I think the one thing that really irritated me about this book was the argument that led to the separation of Jem and Harriet. Now I admit that the lifestyle Jem led wouldn’t appeal to me in the long run but I still thought she was wrong for demanding he change for her. Because she has some issues about her first husband if Jem doesn’t follow along with her plans then he doesn’t love her enough and is choosing something else over her? What? That drove me insane and I thought it was so asinine. When she started having her little drama about how ‘no one loves her best’ all I could think was… Aren’t you doing the same thing to him? Does that mean you don’t love him best because you won’t accept his life how it is? Then of course her leaving leads to the realization that she’s right and he does need to change. Bleh. Worst part of the book for me. It dropped it from a B down to a C- for me.
I agree with Catherine. Harriet spent weeks at Jem’s house party and never complained about the atmosphere. She did mention that it was inappropriate for Eugenia, but she never gave any indication that she was personally uncomfortable. Then suddenly Harriet confesses she’s a duchess and expects Jem to give up his lifestyle and follow her. Perhaps if she hadn’t spent 6 weeks masquerading as a boy and giving every indication she loved the freedom, Jem wouldn’t have assumed she would stay.
Overall, I much preferred Lord Strange to Harriet. At least he wasn’t pretending for 3/4 of the book.

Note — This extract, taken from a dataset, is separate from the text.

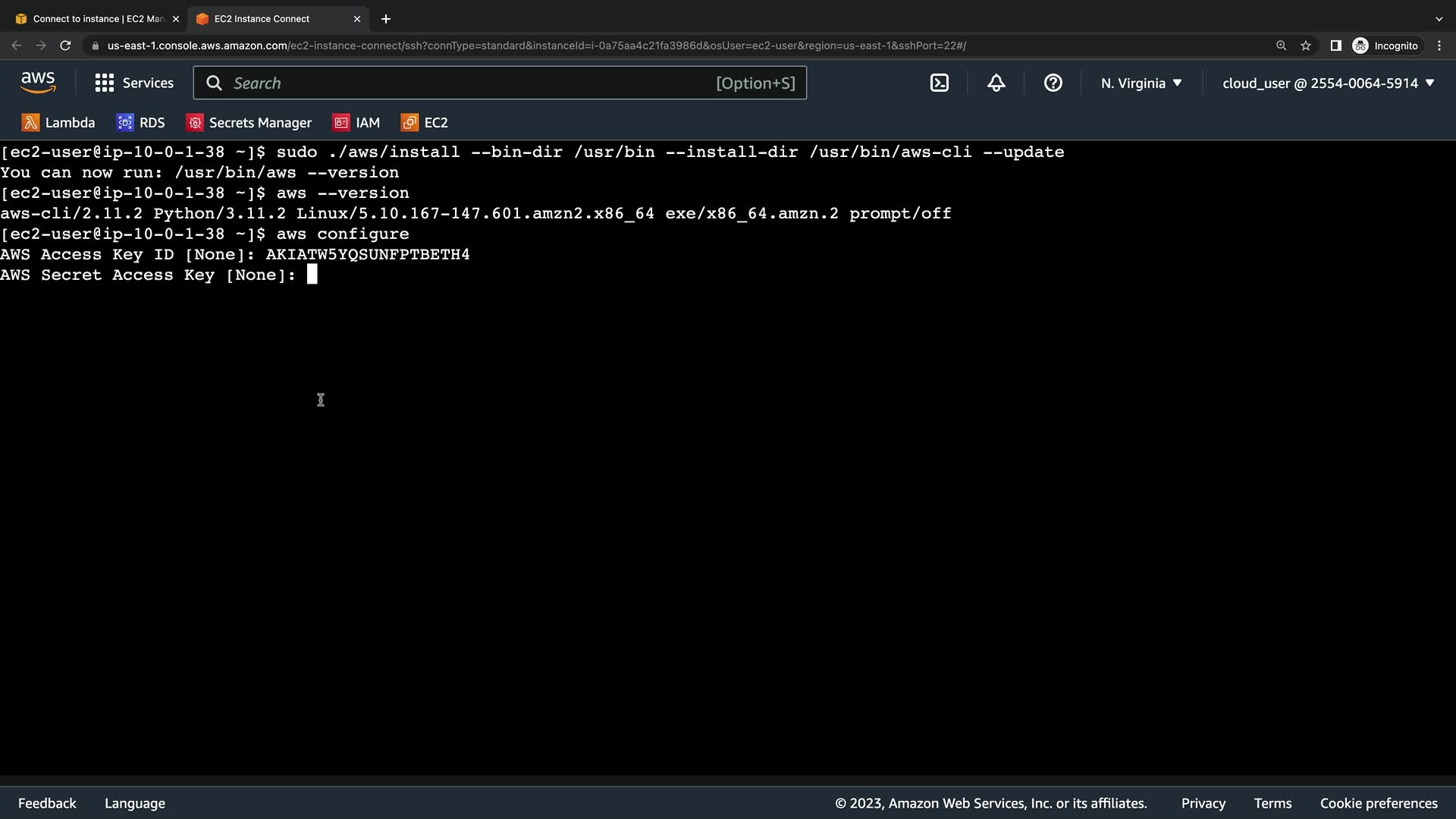Open the help question mark menu
Screen dimensions: 1456x819
(x=1053, y=83)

I also thought Harriet disguised as a boy went on way too long.
Janine: If and when I ever give James another shot, I will try Much Ado About You. I have an older James around here that I picked up somewhere used, but I don’t think that’s it. But since I know your taste (and with back up from Sonoma Lass), MAAY is definitely where I’d go next. Thanks!
Catherine: Thank you for bringing up that last argument, because it’s one of the things I didn’t dwell on in the review but that also frustrated me. I got the sense that James was trying to set up Jem’s Game as the counterpart to Benjamin’s chess, but you (and FanLit) bring up a very good point about how Harriet was unwilling to accept from Jem what she expected OF him. I was actually able to buy Harriet’s insecurities because of her husband’s suicide, but where that whole conflict got me was in the way she worried desperately about scandal surrounding her disguise, a concern that apparently disappeared once Jem hightailed it to her estate to grovel. That made her worry feel contrived, and yet it had been so persistent throughout the book (and likely warranted, especially because she was a woman). And honestly, I was pretty bored by then, and found the whole argument very anti-climactic and not emotionally compelling.
FanLit: I think your point about Harriet relishing her freedom as a man and then expecting Jem to hook himself to her duchy is compelling. Again, it comes down to that issue of character consistency that has plagued my experience of both this book and the previous one in the series. Also, it was strange (har har) that Harriet ended up in the position of the righteous one, with no apparent reason to apologize. Her deception *was* unfair, IMO, and, as Catherine said, she ends up betraying Jem despite the fact that betrayal was one of her big issues with her husband. Of course, she had also thrown herself at Villiers when she didn’t feel wanted during her marriage, so she definitely had a passive aggressive streak, IMO.
It is true that farce must be played out, or in other words, consistent. Otherwise, the reader (or viewer) is in a quandry. One of the main reasons pantomime works so well is the expected drag.
If a tale is written with a serious tone, I am inclined to agree that unless the author makes the assumed gender believable with conducive surroundings and assurance in the heroine’s disguise, it would be difficult to swallow.